Samba Riachão (2001)
Documentário de Jorge Alfredo.
Autor de Cada macaco no seu galho e Vá morar com o diabo, Clementino Rodrigues, o artista Riachão, puxa o fio da meada do longa que trata de boemia e da posição de destaque do samba, no apanhado histórico da MPB. Dorival Caymmi, Carlinhos Brown, Tom Zé, Gilberto Gil e Caetano Veloso estão entre as figuras de ponta analisadas no decorrer do longa que venceu prêmios de júri popular e, empatado com Lavoura arcaica, o de melhor filme, pelo Festival de Brasília do Cinema Brasileiro.
Algumas atrações
HBO Max (streaming)
No 14º episódio da série Turma da Mônica, Fantasia de Carnaval, os endiabrados Cascão e Cebolinha tentam atrapalhar os preparativos da festa por parte de outros personagens criados por Maurício de Souza. O programa Onda boa traz Ivete Sangalo em clima de agito e descontração, ao receber, em cinco episódios gravados no sítio dela, personalidades musicais como Iza, Glória Groove e Vanessa da Mata.]
Irmão do Jorel — Especial Carnaval bruttal (foto) mostra personagens desiludidos com um realidade adulterada, em que a festa de carnaval traz marchinhas repetidas à exaustão e padronização de fantasias.
Canal Brasil
Mangueira em 2 tempos (foto), amanhã, às 18h. A partir do vídeo Mangueira de amanhã, feito há 30 anos, a diretora Ana Maria Magalhães revisita o cotidiano de antigos frequentadores de escola
de samba mirim.
Paulinho da Viola — Meu tempo é hoje, quarta, às 18h. De Izabel Jaguaribe. O discreto Paulinho da Viola tem parte da vida desvendada por Zuenir Ventura, cicerone de uma jornada que inclui encontros com talentos como Marina Lima e Elton Medeiros.
Curta!
(programação, de graça, no site canalcurta.tv.br/viainternet)

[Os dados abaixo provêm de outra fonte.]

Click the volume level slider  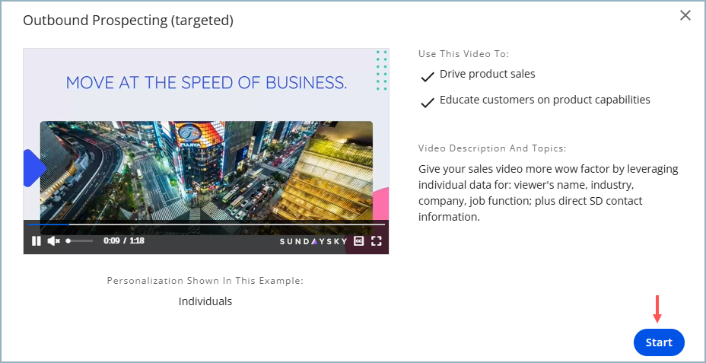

Hoje, às 20h30, episódio Ó abre alas da série 101 canções que tocaram o Brasil, comandada por Nelson Motta, examina o percurso das marchinhas clássicas.
Hoje, às 21h, Coração do samba, a diretora Theresa Jessouroun propõe um raio-X no campo da percussão: ela explora o segmento da bateria de uma escola de samba.